STUDY TEXT:

A spring bulb catalog suggests fall fertilizer for Narcissus-- as well as 2 spring applications.
I never thought about fertilizing spring blooming bulbs in the fall, but would like to have them as vigorous as possible.
Is there evedence that fall fertilizer is beneficial, and for what plants?
Thanks for any thoughts.
Charles Swanson Massachusetts USA

Hoy's picture
Title: Member
Joined: 2009-12-15

As  many bulbous plants do grow a lot of roots in fall I would say it is a sound advice. But it has to be done before the soil gets too cold. And anyway before the soil freezes solid!
I don't fertilize in fall though.

Rogaland, Norway - with cool, often rainy summers  (29C max) and mild, often rainy winters (180 cm/year)!

Title: Moderator
Joined: 2009-09-21

the Daffodil Society is a little ambiguous on this, if you ask me.

It says in #3 to amend the soil with compost or the like in the fall before planting, and does not mention fertilizer per se.
But in #5 it says to top dress again (?) with 5-10-10 at leaf tip emergence and another time with 0-10-10 as they flower.

So maybe just a little fertilizer in the fall?

I have some hybrid daffs from the previous owner of my house that grow in crappy brown clay.  I never fertilize them, and the clump has double in size in 10 years.

Rick Rodich    zone 4a.    Annual precipitation ~24 inches
near Minneapolis, Minnesota, USA

Gene Mirro
Title: Guest
Joined: 2010-02-25

If you fertilize in Fall, a lot of nutrients are going to leach away over the Winter and early Spring, at least in my rainy winters.  The plants are not very active in Winter, because of the low soil temps.  I wait until Spring to fertilize and lime.  The rain washes the nutrients down to the root zone pretty quickly, and the plants are actively growing, so it seems to work well.  Phosphorus and Calcium are not very mobile in the soil, but they do eventually make their way down to the root zone.  Also, they are not easily lost by leaching, again because they are immobile.  So you only need to apply Phosphorus and Calcium once every year or two.  Also, you don't want to overdo the Calcium, because it will make your soil alkaline.  Although in Massachusetts, I doubt that you need to worry about that.  Ideally, your soil pH should be in the 6 - 6.5 range.

EXTRACTED DATA:
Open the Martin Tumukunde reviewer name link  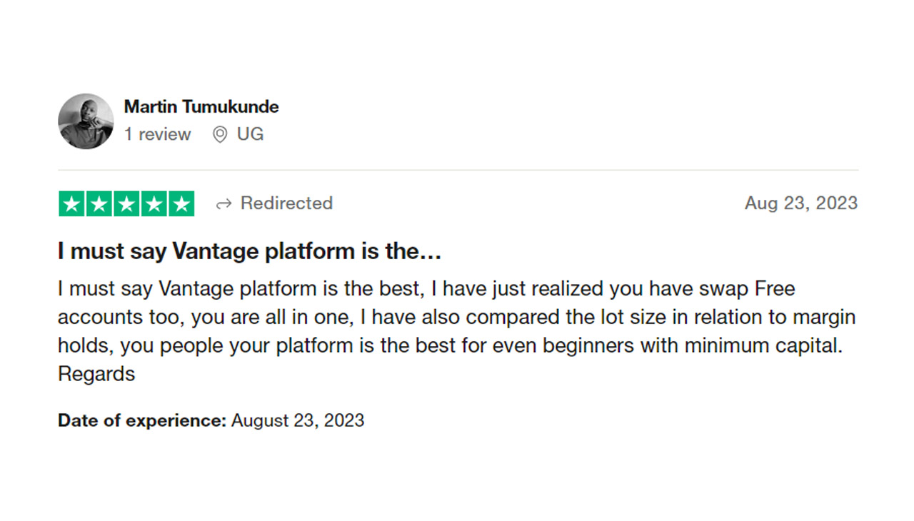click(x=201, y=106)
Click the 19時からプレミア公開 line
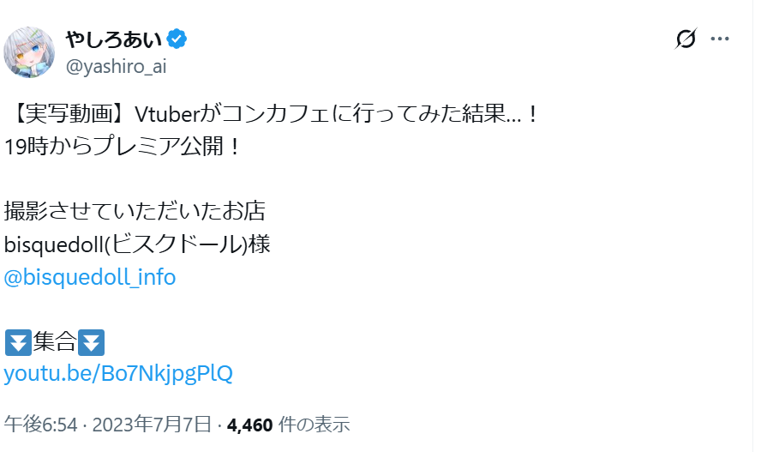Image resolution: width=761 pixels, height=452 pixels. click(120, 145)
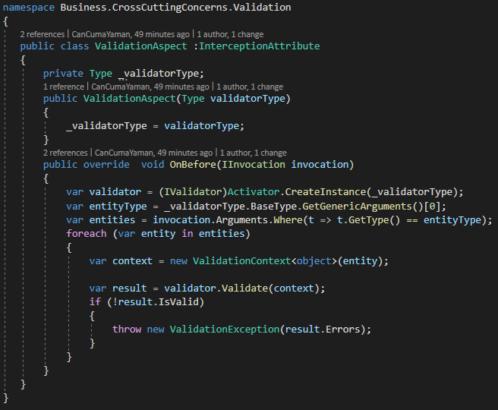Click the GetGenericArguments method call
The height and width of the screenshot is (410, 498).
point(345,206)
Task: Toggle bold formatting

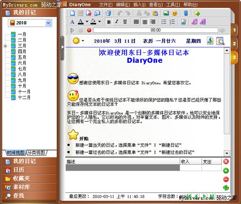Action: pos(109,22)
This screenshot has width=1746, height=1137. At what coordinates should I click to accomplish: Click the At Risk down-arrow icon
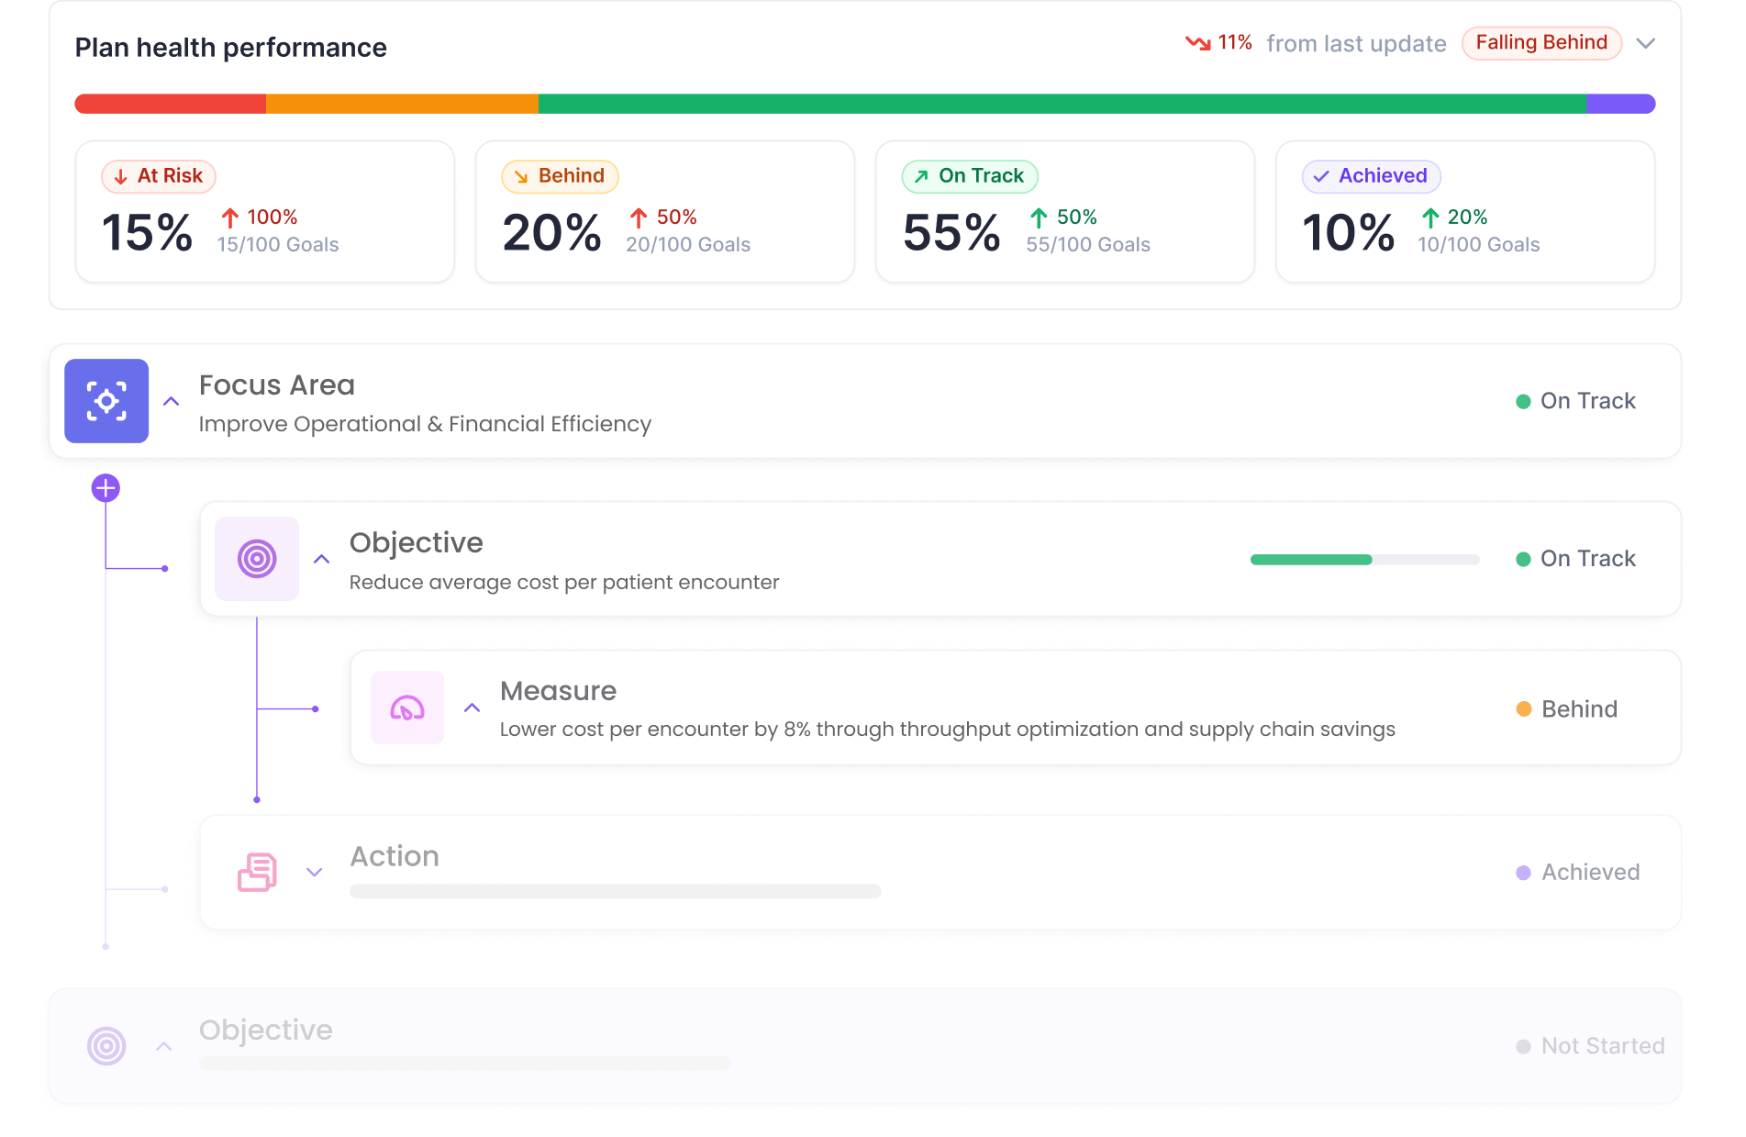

==

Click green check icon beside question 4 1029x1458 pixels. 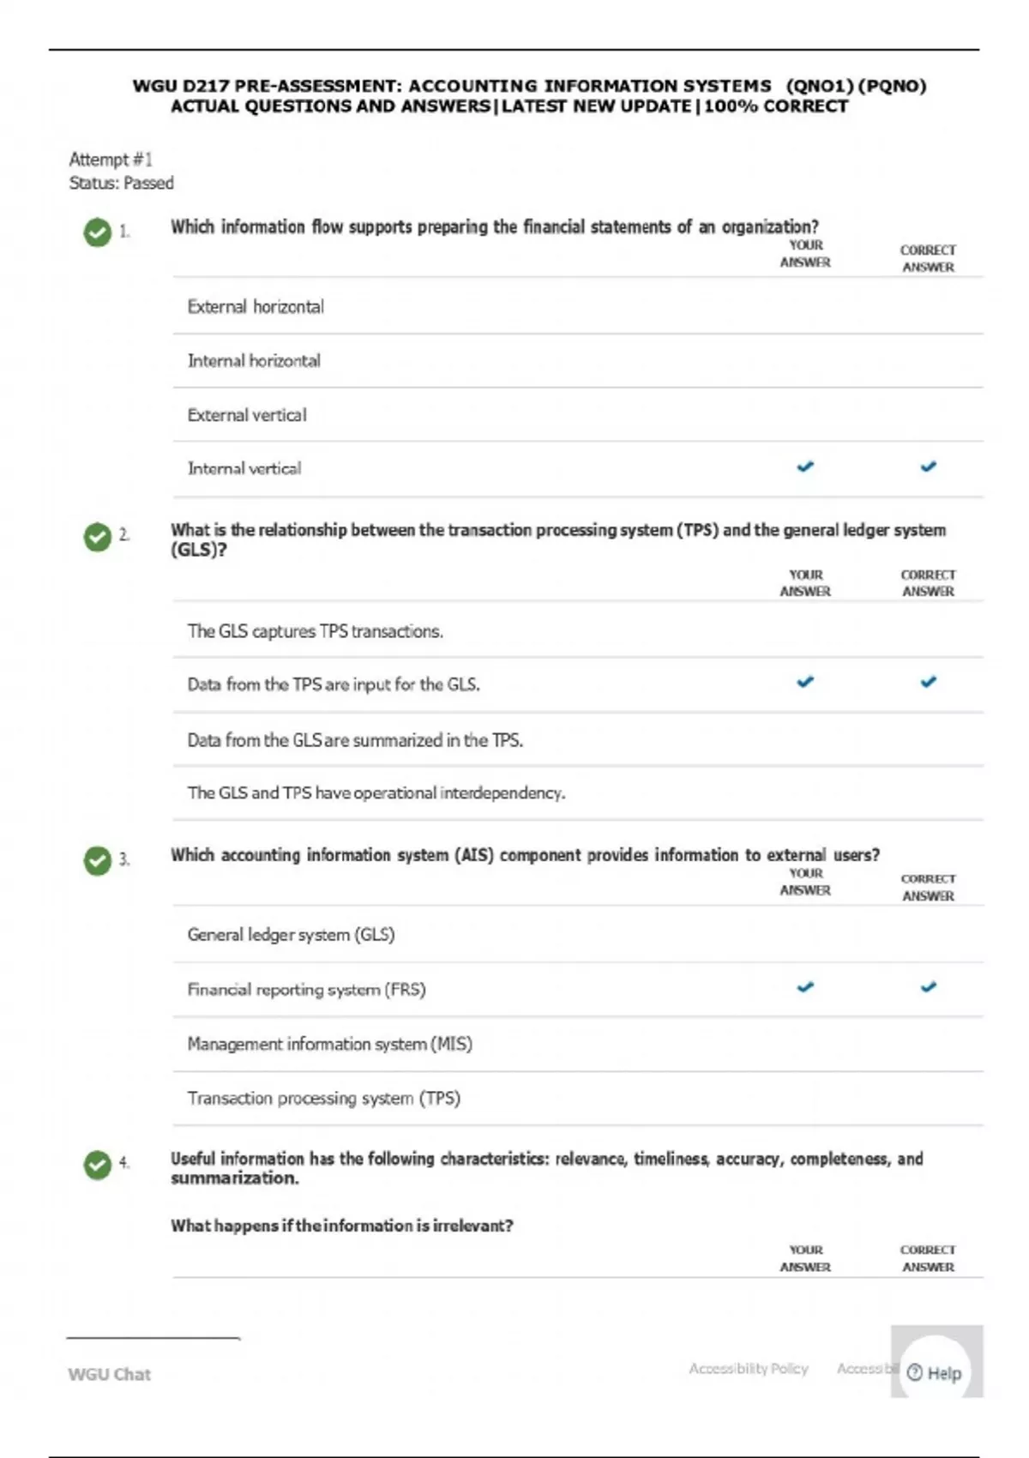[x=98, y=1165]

ACTIVITY 1: Copy out the passage from the forum thread on fertilizing bulbs in the fall, from "As  many bulbous" up to and including "fertilizer per se.".
ACTIVITY 2: Using the forum thread on fertilizing bulbs in the fall, decide whether each statement agrees with it, answering yes or no and quoting the words that decide it. (a) The catalog recommends two spring applications of fertilizer for Narcissus. (b) Hoy fertilizes bulbs in the fall. (c) Gene Mirro gives 6 to 6.5 as the ideal soil pH range.

EXERCISE SOLUTION 1:
As  many bulbous plants do grow a lot of roots in fall I would say it is a sound advice. But it has to be done before the soil gets too cold. And anyway before the soil freezes solid!
I don't fertilize in fall though.

Rogaland, Norway - with cool, often rainy summers  (29C max) and mild, often rainy winters (180 cm/year)!

Title: Moderator
Joined: 2009-09-21

the Daffodil Society is a little ambiguous on this, if you ask me.

It says in #3 to amend the soil with compost or the like in the fall before planting, and does not mention fertilizer per se.

EXERCISE SOLUTION 2:
(a) Yes: "as well as 2 spring applications"
(b) No: "I don't fertilize in fall though."
(c) Yes: "Ideally, your soil pH should be in the 6 - 6.5 range."